For the English acoustic models, we could have used existing acoustic models trained from similar wide-band speech, but as there were not any readily available conversational wide-band speech databases in the intended domain, it was felt better to train on the chaplain dialogs directly rather than use existing models and some form of adaptation. Although such adaptation techniques may have been beneficial and feasible for English, we knew that for the Croatian no such data was available, and part of this exercise was to develop speech-to-speech translation systems for languages that did not already have speech resources constructed for them. Thus for English we took only the 4.25 hours of chaplain speech and directly trained semi-continous HMM models for Sphinx2.
For the English language model we required a larger collection of in-domain text. We used the dialog transcriptions themselves but also augmented that with text from chaplain handbooks that were made available to us. Although we knew we could provide better recognition accuracy by using more resources, we were interested in limiting what resources were necessary for this work, and also (see below) we found the trained models from this data adequate for the task.
Building Croatian models was harder. As we were aware that our resource of Croatian speakers was limited, and they had less skill in carrying out full word transcription of conversational speech, we wished to find a simpler, less resource-intensive method to build Croatian acoustic models. From the the translated chaplain transcripts, we wished to select example utterances that when recorded would give sufficient acoustic coverage to allow reasonable acoustic models to be trained. To do this, we used a technique originally developed for selecting text to record for speech synthesis [2]. By using the initially developed Croatian speech synthesizer, we could find the phonemes that would be used to say each utterance. We then ran a greedy selection algorithm that selects utterances that would best cover the acoustic space [2]. From a list of several thousand utterances, we selected groups of 250 utterances that were phonetically rich. These sets were then read by a number of Croatian speakers. Using read speech avoided the process of hand-transcription of the speech, though it does make it less like the intended conversational speech. Due to the relative scarcity of native Croatian speakers, we recorded only 15 different speakers, of which 13 were female and 2 were male. This resulted in a gender imbalance, which was not however observed to affect the system's performance greatly. In all, a total of 4.0 hours of Croatian speech was collected. This data alone was then used to train new acoustic models for Croatian.

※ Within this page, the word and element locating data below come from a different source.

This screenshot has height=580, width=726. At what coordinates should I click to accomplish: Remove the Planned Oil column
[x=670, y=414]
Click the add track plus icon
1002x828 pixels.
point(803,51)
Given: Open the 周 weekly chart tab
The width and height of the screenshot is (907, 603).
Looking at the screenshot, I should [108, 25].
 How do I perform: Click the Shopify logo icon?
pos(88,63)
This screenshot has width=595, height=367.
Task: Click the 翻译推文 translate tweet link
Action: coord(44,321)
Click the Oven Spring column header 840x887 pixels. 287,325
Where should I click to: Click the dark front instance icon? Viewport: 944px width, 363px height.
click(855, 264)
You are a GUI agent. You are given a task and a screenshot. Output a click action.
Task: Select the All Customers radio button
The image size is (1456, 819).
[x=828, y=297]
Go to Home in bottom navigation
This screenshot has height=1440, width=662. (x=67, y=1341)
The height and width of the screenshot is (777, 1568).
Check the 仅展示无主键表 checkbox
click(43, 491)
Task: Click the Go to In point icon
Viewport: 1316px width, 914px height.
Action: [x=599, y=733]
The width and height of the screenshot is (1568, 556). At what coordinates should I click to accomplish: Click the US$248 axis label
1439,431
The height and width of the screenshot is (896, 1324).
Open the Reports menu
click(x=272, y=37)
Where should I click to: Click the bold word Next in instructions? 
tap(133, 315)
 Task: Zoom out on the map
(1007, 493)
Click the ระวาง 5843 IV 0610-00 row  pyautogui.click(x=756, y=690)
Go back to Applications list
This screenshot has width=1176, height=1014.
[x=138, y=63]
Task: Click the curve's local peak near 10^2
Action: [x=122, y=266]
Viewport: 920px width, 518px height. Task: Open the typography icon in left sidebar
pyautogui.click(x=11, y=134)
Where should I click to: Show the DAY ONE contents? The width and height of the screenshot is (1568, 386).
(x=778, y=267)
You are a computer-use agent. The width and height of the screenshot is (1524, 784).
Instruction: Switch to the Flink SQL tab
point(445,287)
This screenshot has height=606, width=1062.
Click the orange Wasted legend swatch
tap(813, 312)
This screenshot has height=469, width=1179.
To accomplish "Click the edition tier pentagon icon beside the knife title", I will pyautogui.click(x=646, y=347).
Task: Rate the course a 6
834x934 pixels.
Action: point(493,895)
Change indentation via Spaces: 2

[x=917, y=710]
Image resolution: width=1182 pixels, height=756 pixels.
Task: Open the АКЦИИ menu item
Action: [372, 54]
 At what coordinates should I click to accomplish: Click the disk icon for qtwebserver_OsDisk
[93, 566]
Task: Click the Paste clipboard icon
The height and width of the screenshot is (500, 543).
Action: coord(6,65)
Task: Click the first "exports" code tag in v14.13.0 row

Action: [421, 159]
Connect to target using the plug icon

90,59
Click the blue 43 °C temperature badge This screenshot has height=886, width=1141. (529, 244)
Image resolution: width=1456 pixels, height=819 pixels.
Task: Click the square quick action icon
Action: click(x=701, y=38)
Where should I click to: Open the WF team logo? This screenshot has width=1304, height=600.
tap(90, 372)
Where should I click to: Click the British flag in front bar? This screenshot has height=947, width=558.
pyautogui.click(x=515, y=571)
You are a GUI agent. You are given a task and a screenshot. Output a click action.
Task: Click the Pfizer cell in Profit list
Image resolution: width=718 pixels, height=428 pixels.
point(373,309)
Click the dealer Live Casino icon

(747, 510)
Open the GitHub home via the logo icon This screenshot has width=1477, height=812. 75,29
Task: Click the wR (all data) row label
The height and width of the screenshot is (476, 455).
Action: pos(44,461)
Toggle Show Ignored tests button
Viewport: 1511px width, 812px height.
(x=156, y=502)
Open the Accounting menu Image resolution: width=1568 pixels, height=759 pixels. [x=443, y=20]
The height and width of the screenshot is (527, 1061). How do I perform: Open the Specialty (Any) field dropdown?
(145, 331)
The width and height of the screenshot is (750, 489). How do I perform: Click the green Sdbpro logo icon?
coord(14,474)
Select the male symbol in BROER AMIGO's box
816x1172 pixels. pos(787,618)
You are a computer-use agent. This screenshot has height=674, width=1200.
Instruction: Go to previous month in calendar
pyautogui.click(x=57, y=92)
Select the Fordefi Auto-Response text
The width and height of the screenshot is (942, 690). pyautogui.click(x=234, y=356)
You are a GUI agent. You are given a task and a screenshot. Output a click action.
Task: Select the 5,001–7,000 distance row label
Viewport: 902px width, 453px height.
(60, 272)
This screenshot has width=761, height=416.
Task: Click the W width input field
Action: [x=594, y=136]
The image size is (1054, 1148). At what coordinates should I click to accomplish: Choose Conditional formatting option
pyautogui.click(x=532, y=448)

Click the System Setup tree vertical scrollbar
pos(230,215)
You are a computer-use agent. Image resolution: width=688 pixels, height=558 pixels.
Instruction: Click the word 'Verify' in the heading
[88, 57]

For both English and Croatian recognition systems, semi-continuous 5-state triphone HMMs were trained. The number of tied states used in each case was commensurate with the amount of training data available. Although the English models did have explicit modeling of filled pauses (non-linguistic verbalized sounds such as ``um'', ``uh'' etc.), none were trained for Croatian. This was partially because the recorded speech was read, and had minimal spontaneous speech phenomena such as filled pauses.
Language models in both cases were word-trigrams built with absolute discounting. The language-model vocabularies consisted of 2900 words for English and 3900 words for Croatian. In pilot experiments with heldout test sets, the word error rates were found to be below 15% for English and below 20% for Croatian.
We note that as the utterances used in the training were not spontaneous, the system was more easily confused by hesitations and filled pauses. However in the actual user tests of the system this proved to be less of a problem than we expected. As turns in a conversation through a speech-to-speech translation system are slower and less spontaneous compared to single language conversations, speakers were more careful in their delivery than they might be in full conversations.